Recuerdos de bares
Mi infancia son recuerdos de bares. Bares de pueblo. Bares de carretera. Bares de ciudad. Bares de luz aceitosa, llenos de humo y sembrados de colillas y de palillos y de servilletas de papel arrugadas y de colas de gamba y de dunas de serrín. Bares con jamones colgados de las paredes como trofeos cinegéticos. Bares en los que había más moscas que clientes. Bares que olían a macho. Bares en los que flotaba, como polvo suspendido en el aire, el espíritu del franquismo. Bares en cuyos mostradores se quedaban pegadas las manos y en cuyos suelos se quedaban pegadas las suelas de los zapatos. Bares de azulejos grasientos y taburetes cojos en los que se dispensaba sabiduría popular a granel. Bares en los que nunca entraban el sol ni el inspector de Sanidad.

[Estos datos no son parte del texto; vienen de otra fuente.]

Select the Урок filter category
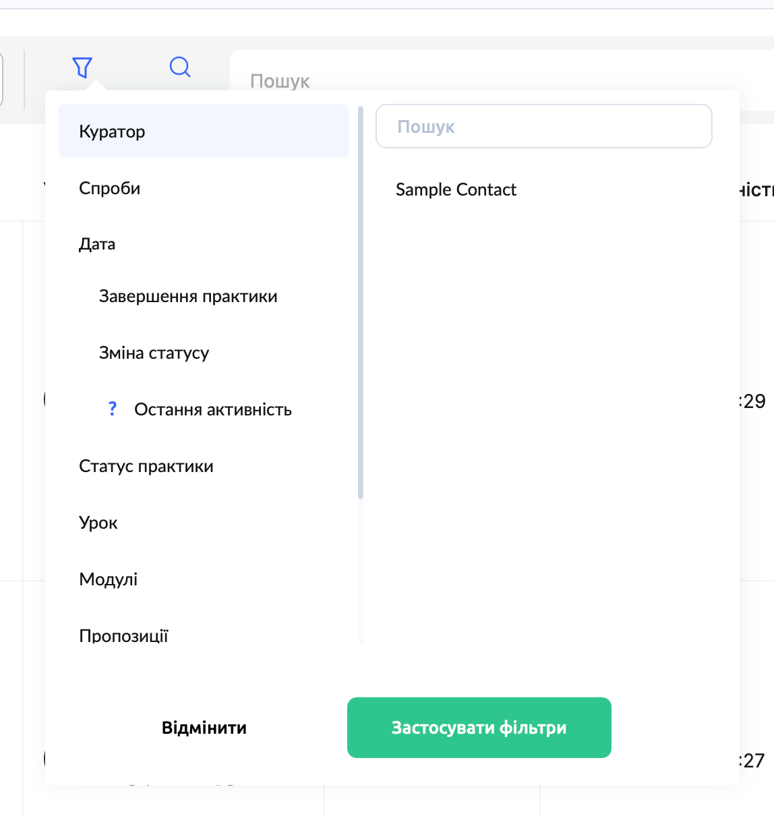774x816 pixels. click(98, 523)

Una de las cosas que diferenciaban a los bares de los pueblos de los bares de ciudad eran los calendarios. En los bares de los pueblos siempre había calendarios de cajas rurales o de vehículos agrícolas.
Los camareros no me inspiraban confianza, aunque me pusieran una pajita de plástico en la cocacola o me obsequiaran con un plato de cacahuetes o de patatas fritas.
Camareros repeinados como toreros, envarados como dependientes de El Corte Inglés o circunspectos como empleados de funeraria. Camareros dicharacheros, sabihondos y chistosillos. Camareros de uñas largas y bigotes exagerados. Camareros incapaces de desfruncir el ceño.
Jugar a las chapas, entre las piernas y los zapatos de los clientes, me hacía sentir una cucaracha. Y así, con perspectiva de insecto, era como veía a los adultos.